Question: How can I use a custom activation function in TensorFlow? I would really appreciate any help.
回答1:
That's the beauty of automatic differentiation! You don't need to know how to compute the derivative of your function as long as you use all tensorflow constructs that are inherently differentiable (there are some functions that simply are non-differentiable functions in tensorflow).
For everything else the derivative is computed for you by tensorflow, any combination of operations that are inherently differentiable can be used and you never need to think about the gradient. Validate it by using tf.graidents
in a test case to show that tensorflow is computing the gradient with respect to your cost function.

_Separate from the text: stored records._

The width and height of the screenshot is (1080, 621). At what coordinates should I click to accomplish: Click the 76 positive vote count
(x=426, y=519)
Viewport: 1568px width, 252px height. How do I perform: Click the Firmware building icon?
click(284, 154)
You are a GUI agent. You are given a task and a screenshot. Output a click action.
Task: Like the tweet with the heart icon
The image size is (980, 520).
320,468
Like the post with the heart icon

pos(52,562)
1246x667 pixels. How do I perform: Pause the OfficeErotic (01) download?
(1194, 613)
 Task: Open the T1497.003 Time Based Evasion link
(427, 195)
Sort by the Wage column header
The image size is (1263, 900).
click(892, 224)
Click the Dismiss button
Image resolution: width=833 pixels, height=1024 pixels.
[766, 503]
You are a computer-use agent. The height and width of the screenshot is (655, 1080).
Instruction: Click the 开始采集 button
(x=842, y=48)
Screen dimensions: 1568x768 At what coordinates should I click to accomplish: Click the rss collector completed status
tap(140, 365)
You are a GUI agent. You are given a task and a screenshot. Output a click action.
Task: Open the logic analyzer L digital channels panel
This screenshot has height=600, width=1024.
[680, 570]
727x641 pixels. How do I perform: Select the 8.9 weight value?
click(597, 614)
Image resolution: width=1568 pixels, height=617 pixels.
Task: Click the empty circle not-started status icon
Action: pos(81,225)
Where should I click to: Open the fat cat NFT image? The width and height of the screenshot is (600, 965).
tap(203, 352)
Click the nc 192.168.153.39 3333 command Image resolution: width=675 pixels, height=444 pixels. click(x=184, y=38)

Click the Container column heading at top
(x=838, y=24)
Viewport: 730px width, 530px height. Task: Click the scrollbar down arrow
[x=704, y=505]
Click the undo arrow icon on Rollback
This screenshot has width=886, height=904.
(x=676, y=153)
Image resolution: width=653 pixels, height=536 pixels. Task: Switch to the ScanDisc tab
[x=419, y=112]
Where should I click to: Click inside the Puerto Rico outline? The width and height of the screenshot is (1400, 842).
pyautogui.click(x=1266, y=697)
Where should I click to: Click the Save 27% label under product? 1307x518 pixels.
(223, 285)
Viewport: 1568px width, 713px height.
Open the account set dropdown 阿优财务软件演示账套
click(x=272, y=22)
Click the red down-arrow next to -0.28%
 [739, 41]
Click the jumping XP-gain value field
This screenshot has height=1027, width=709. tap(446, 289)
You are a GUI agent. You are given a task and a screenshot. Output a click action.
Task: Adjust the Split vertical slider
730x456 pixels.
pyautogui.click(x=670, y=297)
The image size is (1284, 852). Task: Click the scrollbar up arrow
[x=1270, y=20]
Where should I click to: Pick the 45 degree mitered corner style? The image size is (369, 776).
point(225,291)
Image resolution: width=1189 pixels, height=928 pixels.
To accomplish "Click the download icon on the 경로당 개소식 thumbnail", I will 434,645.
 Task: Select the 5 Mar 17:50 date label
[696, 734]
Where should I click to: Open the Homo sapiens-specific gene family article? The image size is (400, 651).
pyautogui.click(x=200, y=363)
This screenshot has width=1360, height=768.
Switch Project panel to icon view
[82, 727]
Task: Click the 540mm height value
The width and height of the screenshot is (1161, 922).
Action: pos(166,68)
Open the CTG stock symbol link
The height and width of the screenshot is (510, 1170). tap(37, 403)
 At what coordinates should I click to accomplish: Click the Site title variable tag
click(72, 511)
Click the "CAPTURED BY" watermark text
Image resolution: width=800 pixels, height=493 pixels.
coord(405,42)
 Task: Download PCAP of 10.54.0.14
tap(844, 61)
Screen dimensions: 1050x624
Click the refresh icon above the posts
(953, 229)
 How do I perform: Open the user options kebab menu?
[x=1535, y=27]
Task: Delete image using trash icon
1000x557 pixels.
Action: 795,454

Here's a really nice explanation of automatic differentiation for the curious:
https://alexey.radul.name/ideas/2013/introduction-to-automatic-differentiation/
You can make sure that beta is a trainable parameter by checking that it exists in the collection tf.GraphKeys.TRAINABLE_VARIABLES
, this means that the optimizer will compute its derivative w.r.t. the cost and update it (if it's not in that collection you should investigate).
回答2:
I try to answer my own question. Here is what I did and what seems to work:
First I define a custom activation function:
def custom_sigmoid(x, beta_weights):
return tf.sigmoid(beta_weights*x)
Then I create weights for the activation function:
beta_weights = {
"beta1": tf.Variable(tf.random_normal([n_hidden_1]))
}
Finally I add beta_weights
to my model function and replace the activation function in multilayer_perceptron()
:
def multilayer_perceptron(x, weights, biases, beta_weights):
layer_1 = tf.add(tf.matmul(x, weights["h1"]), biases["b1"])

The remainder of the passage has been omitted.